The was the first time in media history that people sitting in their homes, watching an event on their TV sets, quite literally walked into their own picture tubes. Thousands of Los Angeles residents, watching the chase on television, realized that O.J. was going to pass by their homes. They ran out onto the street to cheer O.J. on and, in the process, onto their own television screens. The impact of the original image was intensified by this new form of audience participation, drawing more television viewers and, in turn, more fodder for the fleet of cameras. It was as if the theories of quantum physics were demonstrating themselves on CNN, with the viewing audience playing the scientists who find themselves under their own looking glass.

The media of Marshall Macluhan’s era was embodied by the Zapruder film, which showed a presidential assasination and history itself unfold, frame by frame, again and again, on prime time television. The O.J. Simpson chase brought us into a new era, characterized by the interdependencies and alternating roles of an audience and its media.

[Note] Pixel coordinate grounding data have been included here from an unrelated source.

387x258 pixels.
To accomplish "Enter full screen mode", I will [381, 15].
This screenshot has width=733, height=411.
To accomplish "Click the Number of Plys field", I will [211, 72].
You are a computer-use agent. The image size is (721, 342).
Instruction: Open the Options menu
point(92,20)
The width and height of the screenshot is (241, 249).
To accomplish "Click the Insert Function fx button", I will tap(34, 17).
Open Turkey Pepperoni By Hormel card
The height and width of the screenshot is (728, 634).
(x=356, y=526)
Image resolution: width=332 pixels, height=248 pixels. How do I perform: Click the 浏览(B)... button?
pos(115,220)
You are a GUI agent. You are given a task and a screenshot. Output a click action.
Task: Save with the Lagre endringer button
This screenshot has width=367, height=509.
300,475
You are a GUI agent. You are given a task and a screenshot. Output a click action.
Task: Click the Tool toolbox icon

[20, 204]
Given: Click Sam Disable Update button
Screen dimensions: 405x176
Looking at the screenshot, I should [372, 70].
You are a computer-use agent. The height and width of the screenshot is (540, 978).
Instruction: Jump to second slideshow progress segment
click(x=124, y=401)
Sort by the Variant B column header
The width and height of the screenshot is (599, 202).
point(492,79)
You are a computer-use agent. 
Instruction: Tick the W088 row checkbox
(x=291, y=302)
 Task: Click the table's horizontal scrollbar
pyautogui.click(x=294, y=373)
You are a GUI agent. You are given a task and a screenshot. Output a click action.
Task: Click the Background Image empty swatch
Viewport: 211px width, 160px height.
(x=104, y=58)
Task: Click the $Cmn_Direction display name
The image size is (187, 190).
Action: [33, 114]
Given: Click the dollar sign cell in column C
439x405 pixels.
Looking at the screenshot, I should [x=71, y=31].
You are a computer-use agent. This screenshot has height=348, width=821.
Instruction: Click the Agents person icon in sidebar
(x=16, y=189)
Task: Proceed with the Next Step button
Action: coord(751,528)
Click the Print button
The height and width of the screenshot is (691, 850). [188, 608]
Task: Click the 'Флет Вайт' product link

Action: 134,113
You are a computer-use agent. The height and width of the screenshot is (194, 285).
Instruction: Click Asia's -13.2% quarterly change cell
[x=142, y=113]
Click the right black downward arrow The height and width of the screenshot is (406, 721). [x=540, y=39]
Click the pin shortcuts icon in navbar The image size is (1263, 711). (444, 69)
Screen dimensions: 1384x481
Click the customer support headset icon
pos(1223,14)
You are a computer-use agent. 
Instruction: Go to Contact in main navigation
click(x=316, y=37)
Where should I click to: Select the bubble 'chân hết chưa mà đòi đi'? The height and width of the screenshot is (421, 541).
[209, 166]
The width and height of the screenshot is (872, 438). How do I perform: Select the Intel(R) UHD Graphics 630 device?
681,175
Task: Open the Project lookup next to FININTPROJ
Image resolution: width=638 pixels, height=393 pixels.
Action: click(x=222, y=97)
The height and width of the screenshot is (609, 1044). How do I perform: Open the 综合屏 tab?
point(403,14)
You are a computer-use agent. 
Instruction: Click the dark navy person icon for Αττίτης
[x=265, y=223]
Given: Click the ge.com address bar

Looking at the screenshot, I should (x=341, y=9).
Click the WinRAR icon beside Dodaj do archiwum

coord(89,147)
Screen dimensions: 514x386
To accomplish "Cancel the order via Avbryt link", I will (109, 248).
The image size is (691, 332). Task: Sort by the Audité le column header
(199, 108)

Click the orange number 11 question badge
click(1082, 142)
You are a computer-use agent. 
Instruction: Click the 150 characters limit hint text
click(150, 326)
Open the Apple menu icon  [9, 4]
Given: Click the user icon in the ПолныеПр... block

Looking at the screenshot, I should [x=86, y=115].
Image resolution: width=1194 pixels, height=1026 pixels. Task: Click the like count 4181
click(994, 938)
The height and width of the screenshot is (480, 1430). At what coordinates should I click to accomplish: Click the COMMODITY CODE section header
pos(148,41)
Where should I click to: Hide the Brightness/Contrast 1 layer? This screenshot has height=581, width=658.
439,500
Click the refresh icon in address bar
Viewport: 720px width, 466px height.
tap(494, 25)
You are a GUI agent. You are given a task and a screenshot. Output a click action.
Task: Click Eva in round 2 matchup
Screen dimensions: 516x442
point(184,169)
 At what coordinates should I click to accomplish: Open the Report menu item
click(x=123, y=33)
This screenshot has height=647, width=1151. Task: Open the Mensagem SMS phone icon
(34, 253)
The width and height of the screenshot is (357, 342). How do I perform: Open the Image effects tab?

Even though this book was written back in the ancient history of Alan Dershowitz/Mike Tyson, Bill Clinton/Jennifer Flowers, and Menendez/Part One — as opposed to Alan Dershowitz/O.J. Simpson, Bill Clinton/Paula Jones and Menendez/Part Two — it aims to deconstruct and explain a datasphere that more explicity manifests its true nature to us every day.

Hopefully, if I’ve done my job, this book can serve as a handbook to the media of this decade, and provide us with the some of the tools necessary to navigate through an increasingly mediated world. Most of the examples I’ve used still resonate pretty strongly today, over a full year after they occurred. But if they don’t for you, don’t worry. There will be more opportunities for you to walk onto your television screen every day.

Douglas Rushkoff
New York City, 1995

“An inspired look at how ideas are disseminated by the media and at how new concepts can be injected into the mainstream, altering views about critical social issues. The “datasphere,” says culture critic Rushkoff (Cyberia, not reviewed), is the new territory of human development, a region as “open as the globe was five hundred years ago.” Discounting fears that new media will remain the province of corporations and governments, Rushkoff maintains that they’re too complex and chaotic to be controlled by any one force. In fact, he asserts, the media replicates much like biological forms and can be manipulated to hasten our evolution. This book is a guide to empowerment through media activism; it shows how progressive notions are “injected” into the media—often with careful premeditation—via television programs like “The Simpsons” or through the recreation of events like the Rodney King beating on programs like “L.A. Law.” Rushkoff interviews young meta-media theorists who develop “designer viruses” such as the “Smart Drugs” public relations campaign (which works to legalize drugs the FDA forbids) in order to “infect” public thinking. And he shows how attempts to control the media can backfire, as happened in the 1992 Republican presidential campaign. The book has its problems: A helter-skelter style sometimes undermines the rigor of otherwise persuasive arguments, and Rushkoff is so enthusiastic about the positive power of everything from daytime talk shows to MTV that he barely acknowledges their negative effects. A more critical perspective— or an examination of the media activism of the Christian right or other cultural forces—would have given his study a critical edge it lacks. But this book will convince many that the counterculture is alive and well—and more widely dispersed than ever.”